Can it scale up and scale back down?
Do you support scaling of your pods and clusters?
-
Redundancy
Can your applications keep running if part of your cluster fails?
Do you have replication across multiple availability zones (or even multiple regions) so your services aren't impacted if you lose a data center or an AZ or a rack?
-
Recoverability
Can Kubernetes recover if something fails?
Can your pods and nodes auto-restart after an outage?
How long does it take for Kubernetes to detect and restart failed pods?
-
Consistency/Integrity
Are your pod replicas all using the same container image?
Do you have any obsolete code running anywhere?
Do you have any failed rollouts or deployments that may have left you with different versions of the same container image running at the same time?
To find critical reliability risks, you have to be able to find answers to these questions.
The most common Kubernetes reliability risks
Working closely with customers, Gremlin found critical reliability risks in nearly every organization.
By cross-referencing the data with the definition of a critical reliability risk above, we arrived at a list of the most common Kubernetes critical reliability risks. To prevent these problems, you'll need a way to automatically detect each of these risks and determine whether you're still vulnerable to them. We'll explain more about how to do this in the next section.
Each of the risks below includes links to blog posts to help you learn more about finding and fixing them.
Resource risks
Running out of resources directly impacts system stability. If your nodes don't have enough CPU or RAM available, they may start slowing down, locking up, or terminating resource-intensive pods to make room.
Setting requests is the first step towards preventing this, because they specify the minimum resources needed to run a pod. Limits are somewhat the opposite and set an upper cap on how much RAM a pod can use, preventing a memory leak from taking all of a node's resources.
- Missing CPU requests: Is enough CPU reserved for your pod?
- Missing memory requests: Does your pod have the minimum amount of RAM it needs?
- Memory limits: Have you set the maximum amount of RAM your pod can use?
Redundancy risks
Unfortunately, containers often crash, terminate, or restart with little warning. Even before that point, they can have less visible problems like memory leaks, network latency, and disconnections. Liveness probes allow you to detect these problems, then terminate and restart the pod.

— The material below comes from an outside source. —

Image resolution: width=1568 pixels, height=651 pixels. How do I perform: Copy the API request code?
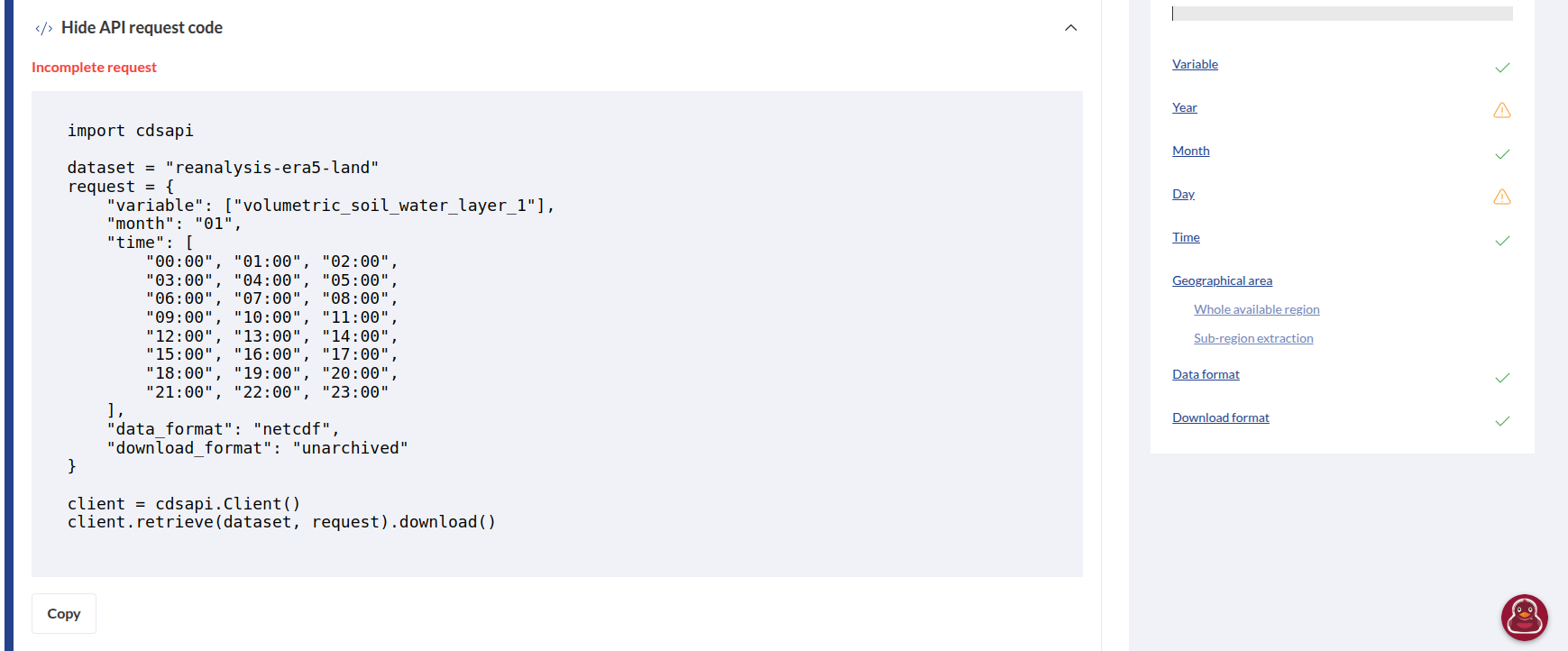tap(64, 613)
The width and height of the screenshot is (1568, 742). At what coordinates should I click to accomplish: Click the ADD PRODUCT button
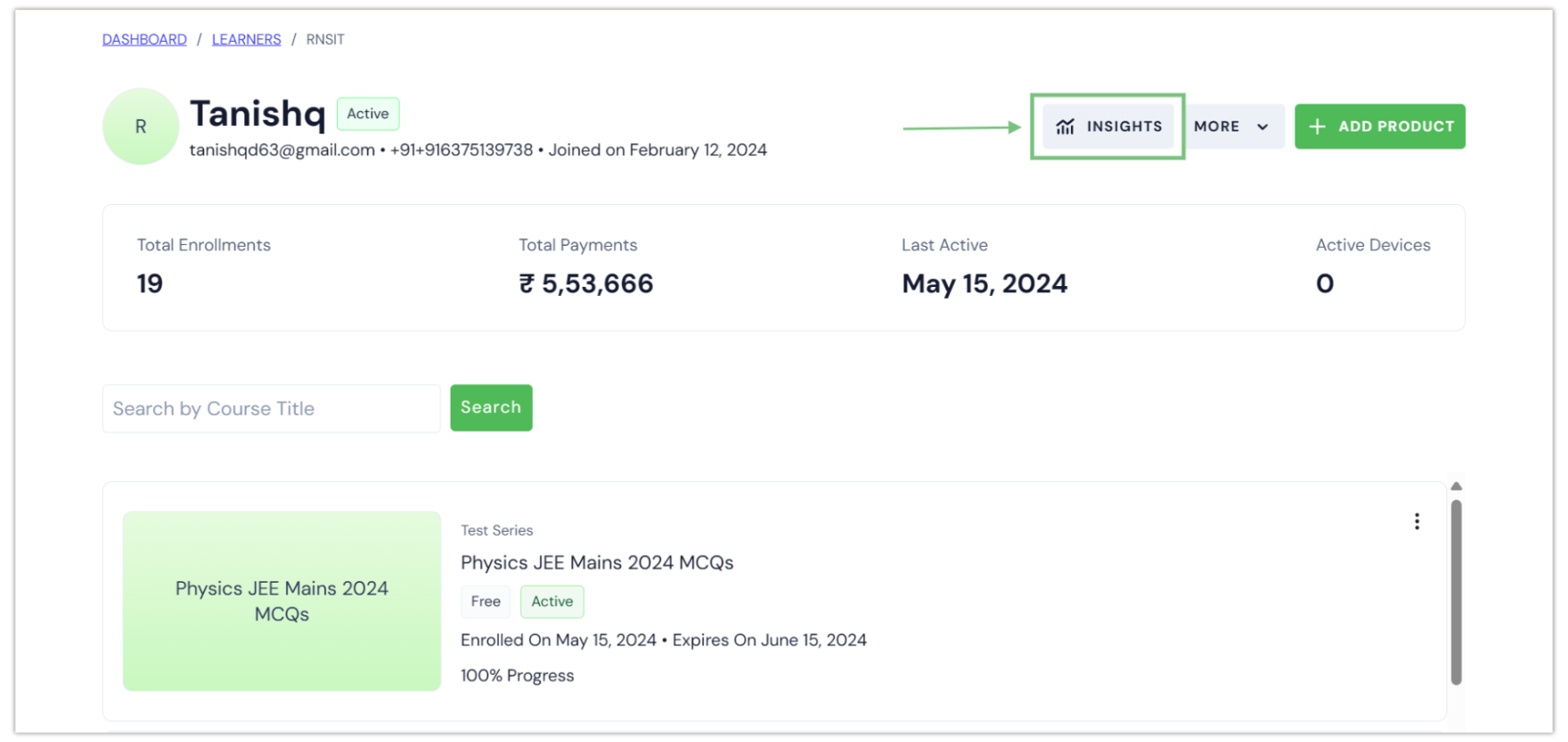point(1379,126)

On the node level, you should set up Kubernetes in multiple availability zones (AZs) for high availability. When these risks are remediated, your system will be able to detect pod failures and failover nodes if there's an AZ failure.
- Missing liveness probes: Do you have liveness probes deployed to restart your pods in case they fail?

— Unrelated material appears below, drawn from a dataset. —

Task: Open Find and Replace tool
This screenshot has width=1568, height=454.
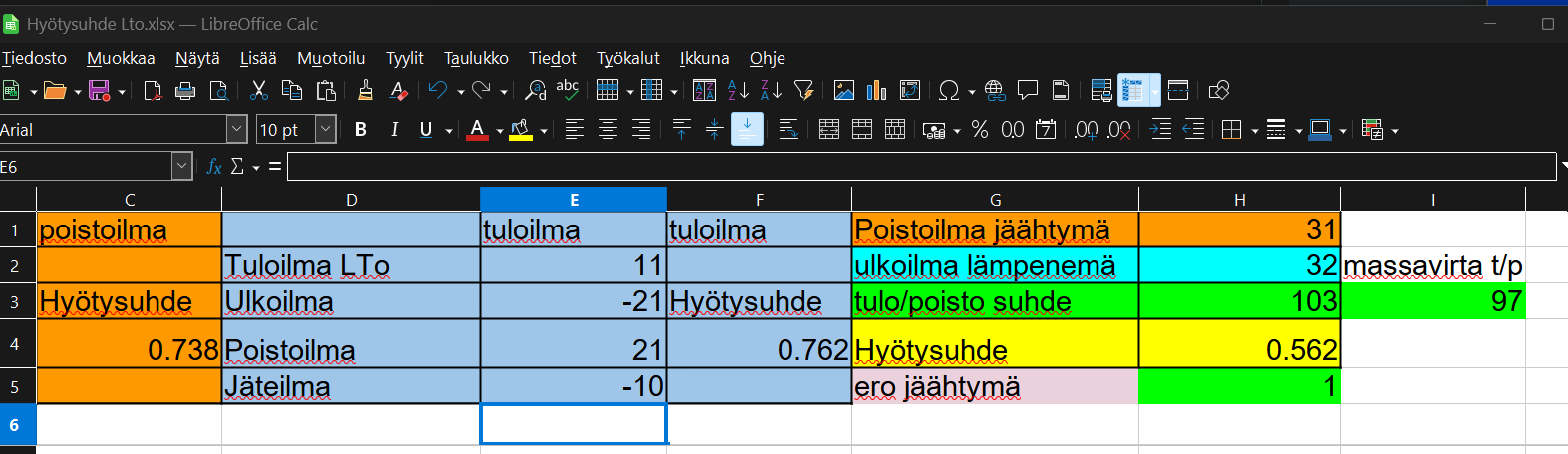Action: (x=536, y=91)
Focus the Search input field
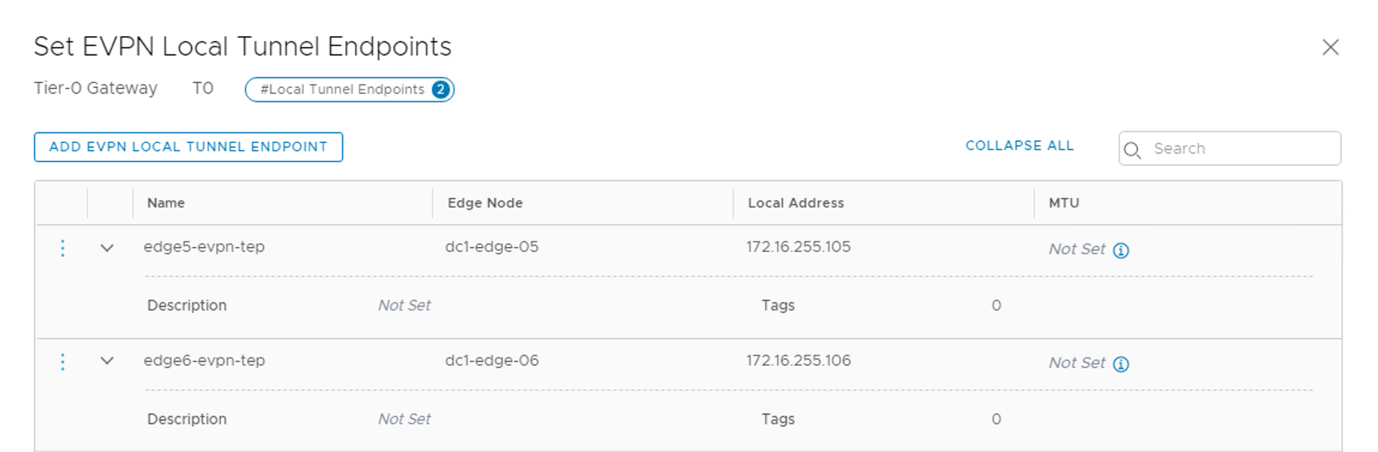Viewport: 1378px width, 452px height. pos(1240,149)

- No AZ redundancy: Do you have replicas of your pods running in at least two different AZs?
Container deployment risks
If a container crashes, Kubernetes waits for a short delay and restarts the pod. Kubernetes will retry a few times before eventually giving up and giving the container a CrashLoopBackOff status. Similarly, when Kubernetes fails to pull the container image, it will retry for a few minutes until it gives up, then give the container a status of ImagePullBackOff.
There are also times when a pod simply can't be scheduled to run. Commonly, this happens because the cluster doesn't have the resources, or your pod requires a persistent volume that isn't available.
- CrashLoopBackOff: Are your pods in a crash loop?
- ImagePullBackOff: Can your nodes access and retrieve the image they need to create a container?
- Unschedulable pod errors: Do you have enough cluster capacity to run all of your pods?
Application risks
Whenever you update your application, there are hidden reliability risks. Updates typically roll out gradually, not all at once. What happens if your team releases another update before the first rollout finishes? What happens if you push a release while Kubernetes is upgrading itself? You might end up with two different versions running side-by-side.
Another common application risk is introduced by using init containers. These are handy for preparing an environment for the main container, but introduce a potential point of failure where the init container can't run and causes the main container to fail.
- Application version non-uniformity: Is every replica of a pod running the same version?
- Init container errors: Do your init containers complete successfully before your primary container starts?